>>But if you implemented two 128bit buses and a memory controller that could interleave the flow, wouldn't that give you a theoretical 32Gb\sec bandwidth?<<
I think what you're talking about is sorta what DDR does. DDR is, more accurately, twice the bus width multiplexed onto half the pins... so a 300 mhz, 128 bit DDR bus would be essentially the same as a 300 mhz, 256 SDR bus. The memory will present the lower half of the 128 bits on the first half of the clock cycle, and the upper half on the upper cycle. That's why DDR is somewhat less efficient than SDR, since you run into granularity problems with a wider bus. That's why NVIDIA split their 128 bit bus into 4 32 bit buses... that way you can read 4 64 bit chunks every cycle rather than 1 256 bit chunk. Since every bit you read has to be linearly adjacent, and not all the data you read every clock cycle *is* adjancent to each other, this can help a lot.

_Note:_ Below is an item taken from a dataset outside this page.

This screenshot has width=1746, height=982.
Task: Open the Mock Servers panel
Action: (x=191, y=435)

DDR2 doubles the data rate once more, and, I'm assuming doubles the effective bus width once more as well... at the afforementioned 300 mhz clock rate, SDR would have a 300 megabits per sec per pin transfer rate, DDR would have 600 mbps/pin, and DDR2, 1200.

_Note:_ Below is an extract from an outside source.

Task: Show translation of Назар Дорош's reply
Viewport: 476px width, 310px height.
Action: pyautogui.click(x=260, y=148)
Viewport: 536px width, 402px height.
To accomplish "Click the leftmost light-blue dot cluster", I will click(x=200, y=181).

So, at equal clock speed, DDR2 on a 128 bit bus is just as fast as DDR on a 256 bit bus, except you can lose some efficiency. If NVIDIA sticks to their 4x 32 bit bus controller and ATI has their 4x 64 bit bus, and everything else is equal, they could have about the same raw effective throughput. However, DDR2 will be difficult to clock as high as current DDR modules because timing constraints are much, much tighter (multiplexing 4 signals across a pin per clock cycle instead of just 2)
If ATI's memory controller is capable of using DDR2 on a 256 bit bus (it's possible it's the same sort of thing as the Geforce 2 MX's, where the halved memory controller was capable of a 128 bit SDR or 64 bit DDR bus), and they use that capability in the near future, the NV30 can't come close in raw memory throughput.
Actual effective throughput however is dependant on a lot more than just the speed of the memory, however... if NVIDIA's memory architecture has a bit less raw bandwidth, it could make up for it in efficiency.... or the other way around, if ATI is more efficient. NVIDIA is probably extending data compression through the entire framebuffer on the NV30, however; much like the NV20-25 compress the Z-buffer. Since there's a lot of redundant data stored with MSAA, this will likely be *very* effective in increasing antialiasing performance.